FEDERAL INSTRUMENTALITY

Neither the statutes nor the cases clearly define a federal instrumentality immune from state and local taxation. The case law considers each factual situation without reaching generally applicable rules.

“* * * The application of the principle which denies validity to such a tax has required the observing of close distinctions in order to maintain ■the essential freedom of government in performing its functions, without unduly limiting the taxing power which is equally essential to both nation and state under our dual system. * * *” James v. Dravo Contracting Co., 302 US 134, 150, 58 S Ct 208, 82 L ed 155 (1937).
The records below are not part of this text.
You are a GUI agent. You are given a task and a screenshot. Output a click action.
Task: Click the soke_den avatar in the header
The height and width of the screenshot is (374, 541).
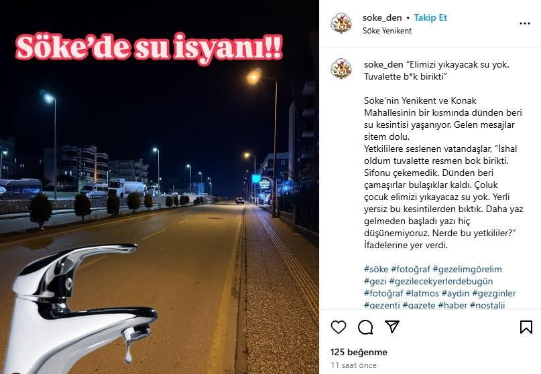(341, 23)
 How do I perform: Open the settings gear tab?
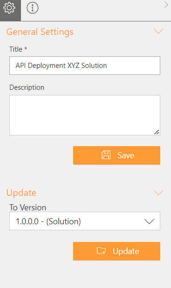click(10, 10)
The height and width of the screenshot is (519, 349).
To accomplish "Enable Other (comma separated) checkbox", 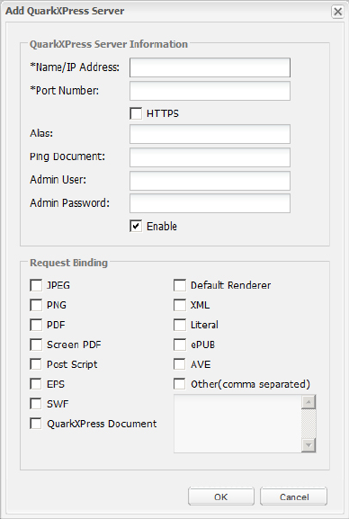I will coord(180,384).
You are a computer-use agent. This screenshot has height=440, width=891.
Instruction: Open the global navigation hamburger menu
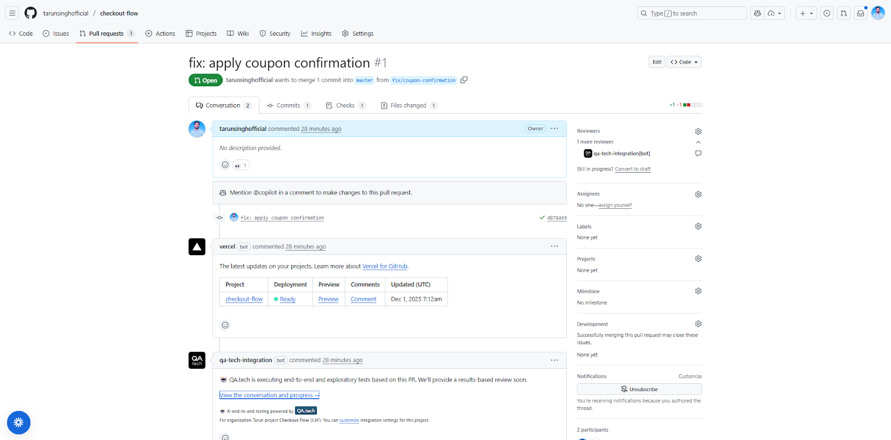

Existing guidelines in this vague field are summarized in two 1958 United States Supreme Court decisions. United States v. Township of Muskegon, 355 US 484, 78 S Ct 483, 2 L ed2d 436 (1958); Detroit v. Murray Corp., 355 US 489, 78 S Ct 458, 2 L ed2d 441 (1958). Divided six to three in the first case and five to four in the second case, the Supreme Court upheld a state’s right to tax government contractors on 'their *589 possessory rights in federal property, because the contractors used the property in their own commercial, profit-making activities. It held that such taxation neither cripplingly obstructed any government function nor discriminated against the federal government, its property, or those with whom it is doing business. (355 US at 495). Both 'the majority opinions and the dissents are enlightening.

In the earlier Bravo case, supra, to which the majority in Muskegon and Detroit frequently referred, Mr. Chief Justice Hughes pointed out (302 US at 153):

“* * * ‘Taxation of the agency is taxation of the means; taxation of the property of the agent is not always, or generally, taxation of the means. Thomson v. Union P. R. Co. 9 Wall. 579, 591, 19 L ed 792, 798 * ® w

From Union Pacific R. R. Co. v. Peniston, 18 Wall 5, 33, 36, 21 L ed 787, 792, 793, he quoted (302 US at 154-5):

“It is, therefore, manifest that exemption of Federal agencies from state taxation is dependent, not upon the nature of the agents, or upon the mode of their constitution, or upon the fact that they are agents, but upon the effect of the tax; that is, upon the question whether the tax does in truth deprive them of power to serve the government as they were intended to serve it, or does hinder the efficient exercise of their power. A tax upon their property has no such necessary effect. It leaves them free to discharge the duties they have undertaken to perform. A tax upon their operations is a direct obstruction to the exercise of Federal powers.”

In Muskegon, citing Dravo, Mr. Justice Black noted (355 US at 487):

“* * * In a number of cases this Court has upheld *590 state taxes on the activities of contractors performing services for the United States even though they were closely supervised in performing these functions by the government. * * *”

In Detroit, the Court pointed out (355 US at 494):

“* * * Of course the government will eventually feel the financial burden of at least some of the tax but the one principle in this area which has heretofore been clearly settled is that the imposition of an increased financial burden on the Grovernment does not by itself invalidate a state tax.”

On the other hand, in Muskegon the Court recognized the possibility of a relationship close enough to confer federal immunity, when it said (355 US at 486):

“* * * The case might well be different if the government had reserved such control over the activities and financial gain of Continental that it could properly be called a ‘servant’ of the United States in agency terms. But here Continental was not so assimilated by the Grovernment as to become one of its constituent parts. It was free within broad limits to use the property as it thought it advantageous and convenient in performing its contracts and maximizing its profits from them.”